If you are ready to get your child a mobile phone, you might be stuck wondering – should you give your child an Android phone or an iPhone, and why?
When Should I Give My Child A Mobile Phone?
The age-old (almost) question. When should a parent or guardian take the plunge and buy a child a mobile phone? On average, it is reported that children are now getting their first mobile phones at just over ten years old. But several factors should sway the decisions:
- Do they understand basic internet safety?
- Are they capable of money management?
- Is your child responsible enough to look after a piece of expensive technology?
- Are their safety reasons for the mobile phone purchase?
Internet Safety on a Mobile Phone and Your Child
Once you have decided to buy your child a mobile phone, you must discuss several internet and mobile phone safety issues.
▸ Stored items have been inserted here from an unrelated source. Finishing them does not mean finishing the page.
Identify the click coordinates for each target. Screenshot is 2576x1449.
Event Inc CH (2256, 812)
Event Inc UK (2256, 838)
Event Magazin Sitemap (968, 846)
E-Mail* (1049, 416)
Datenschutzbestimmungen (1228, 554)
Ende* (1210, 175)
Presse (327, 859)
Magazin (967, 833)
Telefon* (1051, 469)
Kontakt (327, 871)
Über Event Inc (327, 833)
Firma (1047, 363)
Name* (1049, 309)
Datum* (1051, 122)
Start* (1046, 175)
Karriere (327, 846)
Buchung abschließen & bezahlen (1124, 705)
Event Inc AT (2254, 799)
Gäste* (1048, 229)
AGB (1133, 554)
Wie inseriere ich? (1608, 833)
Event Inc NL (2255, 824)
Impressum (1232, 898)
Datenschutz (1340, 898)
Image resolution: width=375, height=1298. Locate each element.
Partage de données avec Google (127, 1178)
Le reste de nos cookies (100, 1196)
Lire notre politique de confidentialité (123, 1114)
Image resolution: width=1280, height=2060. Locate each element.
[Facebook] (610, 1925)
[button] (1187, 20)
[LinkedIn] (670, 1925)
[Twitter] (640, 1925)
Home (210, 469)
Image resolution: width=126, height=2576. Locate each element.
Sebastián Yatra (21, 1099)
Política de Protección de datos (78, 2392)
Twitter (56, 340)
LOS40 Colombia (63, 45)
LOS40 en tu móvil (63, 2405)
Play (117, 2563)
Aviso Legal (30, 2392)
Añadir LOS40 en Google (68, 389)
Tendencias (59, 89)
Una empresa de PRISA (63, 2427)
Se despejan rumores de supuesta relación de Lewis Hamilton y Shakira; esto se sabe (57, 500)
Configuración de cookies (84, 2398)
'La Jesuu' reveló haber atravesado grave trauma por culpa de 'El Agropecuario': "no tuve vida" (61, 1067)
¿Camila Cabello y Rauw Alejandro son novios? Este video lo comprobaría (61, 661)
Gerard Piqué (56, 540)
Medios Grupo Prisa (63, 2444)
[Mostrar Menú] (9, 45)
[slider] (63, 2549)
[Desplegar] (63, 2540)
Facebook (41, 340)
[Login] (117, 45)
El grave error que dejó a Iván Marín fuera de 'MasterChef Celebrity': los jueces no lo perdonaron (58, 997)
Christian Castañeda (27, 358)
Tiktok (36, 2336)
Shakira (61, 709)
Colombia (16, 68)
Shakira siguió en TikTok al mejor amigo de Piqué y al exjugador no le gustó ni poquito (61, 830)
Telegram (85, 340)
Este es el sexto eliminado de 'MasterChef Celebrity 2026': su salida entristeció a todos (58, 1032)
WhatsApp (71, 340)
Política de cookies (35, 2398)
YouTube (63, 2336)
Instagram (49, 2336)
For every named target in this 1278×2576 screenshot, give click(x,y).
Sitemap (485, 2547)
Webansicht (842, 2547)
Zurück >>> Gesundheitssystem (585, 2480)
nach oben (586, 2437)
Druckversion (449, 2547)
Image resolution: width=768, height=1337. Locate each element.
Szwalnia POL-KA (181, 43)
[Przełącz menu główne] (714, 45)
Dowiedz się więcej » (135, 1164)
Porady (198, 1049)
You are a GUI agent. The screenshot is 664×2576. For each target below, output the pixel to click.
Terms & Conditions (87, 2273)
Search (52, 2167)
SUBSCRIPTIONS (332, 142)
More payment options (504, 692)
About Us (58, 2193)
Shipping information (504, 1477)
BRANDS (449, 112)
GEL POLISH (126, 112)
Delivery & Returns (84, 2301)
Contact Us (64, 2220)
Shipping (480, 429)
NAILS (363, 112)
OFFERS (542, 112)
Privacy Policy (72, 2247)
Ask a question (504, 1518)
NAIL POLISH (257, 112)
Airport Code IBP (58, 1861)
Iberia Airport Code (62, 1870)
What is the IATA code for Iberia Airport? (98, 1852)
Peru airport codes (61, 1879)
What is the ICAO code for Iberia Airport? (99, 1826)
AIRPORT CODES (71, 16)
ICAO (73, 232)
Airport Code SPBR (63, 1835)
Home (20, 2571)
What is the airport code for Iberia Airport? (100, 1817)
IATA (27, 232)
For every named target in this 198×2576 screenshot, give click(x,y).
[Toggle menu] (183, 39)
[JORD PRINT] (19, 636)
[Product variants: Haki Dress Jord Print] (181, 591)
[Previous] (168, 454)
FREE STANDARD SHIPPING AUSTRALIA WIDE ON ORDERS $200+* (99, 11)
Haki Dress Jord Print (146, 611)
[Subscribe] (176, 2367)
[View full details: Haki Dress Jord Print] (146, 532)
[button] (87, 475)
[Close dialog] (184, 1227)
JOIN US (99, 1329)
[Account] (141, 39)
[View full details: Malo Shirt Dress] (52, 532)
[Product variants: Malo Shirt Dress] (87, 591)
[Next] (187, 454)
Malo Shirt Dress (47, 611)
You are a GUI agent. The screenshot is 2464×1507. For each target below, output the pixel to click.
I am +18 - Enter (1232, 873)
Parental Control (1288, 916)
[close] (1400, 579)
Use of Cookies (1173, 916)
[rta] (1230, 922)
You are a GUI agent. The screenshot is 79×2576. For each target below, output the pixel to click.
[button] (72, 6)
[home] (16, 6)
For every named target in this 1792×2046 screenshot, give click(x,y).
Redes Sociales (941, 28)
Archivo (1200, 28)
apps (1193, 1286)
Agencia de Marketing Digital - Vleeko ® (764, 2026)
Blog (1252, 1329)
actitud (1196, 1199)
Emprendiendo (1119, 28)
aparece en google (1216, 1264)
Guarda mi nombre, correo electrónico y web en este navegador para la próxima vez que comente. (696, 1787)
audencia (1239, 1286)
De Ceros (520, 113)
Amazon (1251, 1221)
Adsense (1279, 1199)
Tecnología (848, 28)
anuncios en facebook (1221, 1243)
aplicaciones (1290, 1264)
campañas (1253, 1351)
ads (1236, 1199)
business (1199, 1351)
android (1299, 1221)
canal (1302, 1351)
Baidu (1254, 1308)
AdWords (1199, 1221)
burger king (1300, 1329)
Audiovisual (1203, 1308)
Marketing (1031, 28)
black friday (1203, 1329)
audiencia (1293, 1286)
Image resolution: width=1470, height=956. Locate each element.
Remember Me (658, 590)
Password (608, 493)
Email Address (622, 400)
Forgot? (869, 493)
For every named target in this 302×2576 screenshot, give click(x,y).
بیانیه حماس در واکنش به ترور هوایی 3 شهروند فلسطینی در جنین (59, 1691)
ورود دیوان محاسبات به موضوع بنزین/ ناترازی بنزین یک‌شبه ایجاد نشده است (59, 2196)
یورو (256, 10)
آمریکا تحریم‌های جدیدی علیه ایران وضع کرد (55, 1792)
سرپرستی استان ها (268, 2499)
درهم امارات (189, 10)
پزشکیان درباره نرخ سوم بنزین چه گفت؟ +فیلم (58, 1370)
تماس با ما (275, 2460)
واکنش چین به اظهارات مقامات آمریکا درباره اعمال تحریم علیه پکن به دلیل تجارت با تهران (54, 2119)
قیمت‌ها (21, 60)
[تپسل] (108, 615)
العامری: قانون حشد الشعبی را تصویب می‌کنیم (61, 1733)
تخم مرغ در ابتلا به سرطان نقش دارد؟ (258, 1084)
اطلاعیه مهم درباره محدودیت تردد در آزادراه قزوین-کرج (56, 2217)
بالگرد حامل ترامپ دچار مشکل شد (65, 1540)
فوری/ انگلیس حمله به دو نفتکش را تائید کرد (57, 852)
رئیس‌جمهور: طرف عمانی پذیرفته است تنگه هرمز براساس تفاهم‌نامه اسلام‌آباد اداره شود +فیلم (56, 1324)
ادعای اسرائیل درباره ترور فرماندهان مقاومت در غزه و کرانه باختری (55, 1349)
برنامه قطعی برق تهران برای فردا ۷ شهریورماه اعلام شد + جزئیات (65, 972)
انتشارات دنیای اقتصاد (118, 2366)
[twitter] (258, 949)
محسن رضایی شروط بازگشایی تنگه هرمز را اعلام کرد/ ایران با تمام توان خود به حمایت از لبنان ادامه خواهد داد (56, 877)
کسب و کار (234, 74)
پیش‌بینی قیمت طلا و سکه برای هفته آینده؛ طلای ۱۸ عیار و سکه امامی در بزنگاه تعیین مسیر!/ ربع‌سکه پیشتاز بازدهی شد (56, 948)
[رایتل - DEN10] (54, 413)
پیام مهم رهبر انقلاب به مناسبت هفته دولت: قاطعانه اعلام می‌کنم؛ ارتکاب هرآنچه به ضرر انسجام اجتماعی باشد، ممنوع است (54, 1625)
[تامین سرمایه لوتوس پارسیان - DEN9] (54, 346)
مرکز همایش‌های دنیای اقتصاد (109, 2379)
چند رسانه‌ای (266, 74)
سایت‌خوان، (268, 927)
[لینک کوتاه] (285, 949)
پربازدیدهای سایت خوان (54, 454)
Please encourage your child to set a password for their mobile phone; in the event of theft, this gives a level of protection. Ensure that you know the password and that once in a while, you check in to make sure you have transparency here.
ICE contacts can be accessed by law enforcement and medical services, ensuring that you have many ICE options on your child’s mobile phone. This can be a lifesaving feature.
It would be best if you researched both safety apps and parental control mobile phone applications. Although most phones come with a range of options, a dedicated parent control, and monitoring app is more beneficial.
Should I Get My Child an Android or iPhone?
This can be a point of contention for many. Camp Apple are fans of ‘Find My’, which allows people to track each other, has a remote lock option, and an erase option. This gives some level of control already built into the phone.
With Android, there are a number of options to set-up restrictions, and you can prevent access to a range of apps. But without an additional app, you don’t have the same level of protection straight away.
A quick comparison:
Apple – has some website filtering in the restriction settings, and you can choose from limiting adult content, specific websites, or all websites.
Android – has a lack of filtering, so it is wise to find an application for this.
Apple – fast and intuitive set-up, and if you already have an iMac or iPhone, you can add your child to your Family Sharing account.
Android – adult accounts are the standard, so you will need to set everything up with an email address created for your child.
Android – will not block your child downloading content; you will need to:
Open the Google Play Store > settings >Parental controls > change settings.
Apple – blocks access via Restrictions; however, when you have the account added to Family Sharing, you can implement Ask to Buy, which means the child can’t download anything without permission.
Several functions are spread across the iPhone and Android, so the ideal choice is to choose a phone that matches the parents or guardians in terms of brand—allowing the parents or guardians to use the phone and understand the basic functionality and security options. Then installing a third-party app with all the features will give peace of mind.